A filosofia negativa tem por tarefa analisar as estruturas dialéticas do pensamento.
O esforço de pensar adequadamente o ser conduz a três conceitos interligados, entendidos como três momentos dialeticamente relacionados no processo do ser.
O primeiro conceito é o de subjetividade pura, ponto ou identidade sem extensão e sem expressão objetiva.
O segundo conceito é o de objetividade pura plenamente atual, conteúdo ilimitado sem foco nem definição.
O terceiro conceito é o de unidade e interdependência dos dois primeiros, de modo que se possa compreender a estrutura do ser real como sujeito e objeto.
Esses três momentos são apresentados como potências do ser real descobertas pela dialética racional da filosofia negativa.

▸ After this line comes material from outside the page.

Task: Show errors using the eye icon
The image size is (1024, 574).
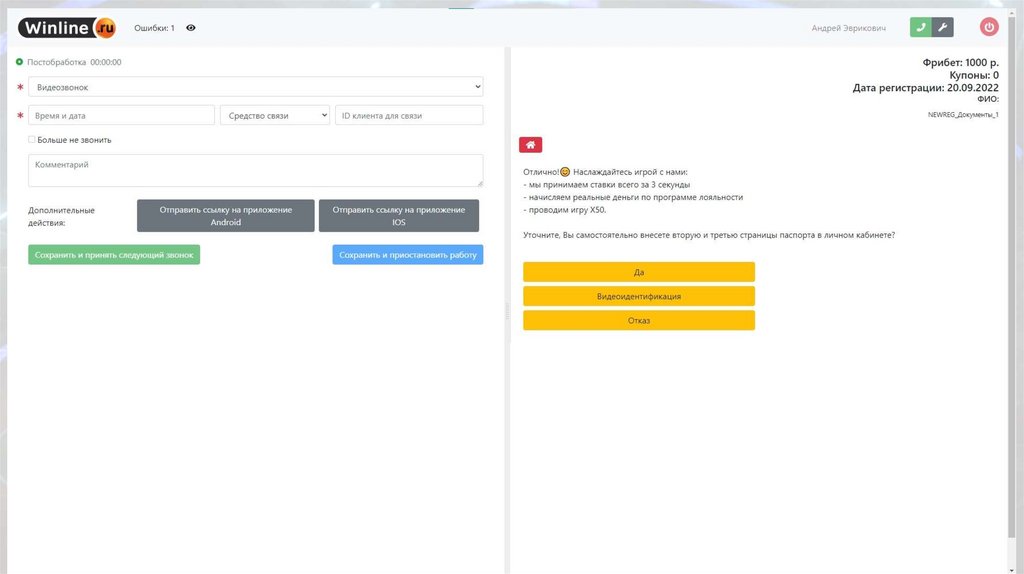Action: (x=191, y=28)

A correspondência é estabelecida com as três potências conflitantes situadas no polo da necessidade no ensaio, de modo que a filosofia negativa reencontra, no plano conceitual, a mesma articulação triádica.
Assim como no ensaio o polo da necessidade precisa ser subordinado à liberdade para que haja ser, a filosofia negativa conduz ao reconhecimento de que as potências conceituais são insuficientes para produzir por si mesmas o ser real.
A insuficiência das potências racionais exige outra potência além da razão, que conceda atualidade ao que a razão apenas estrutura, e essa potência superior é a vontade pura, isto é, a liberdade.
O procedimento da filosofia negativa avança por via indutiva na dialética dos conceitos até mostrar que a razão, insuficiente em si, é derrubada quanto à pretensão de fundamentar a existência.
A filosofia negativa funciona como prolegômeno de uma filosofia do ser efetivo, pois preserva as estruturas do pensamento e do ser, mas as qualifica como dependentes de algo superior, a vontade incondicionada.
A filosofia negativa não invalida a razão, mas delimita seu alcance, mostrando que a inteligibilidade estrutural não explica o fato da existência.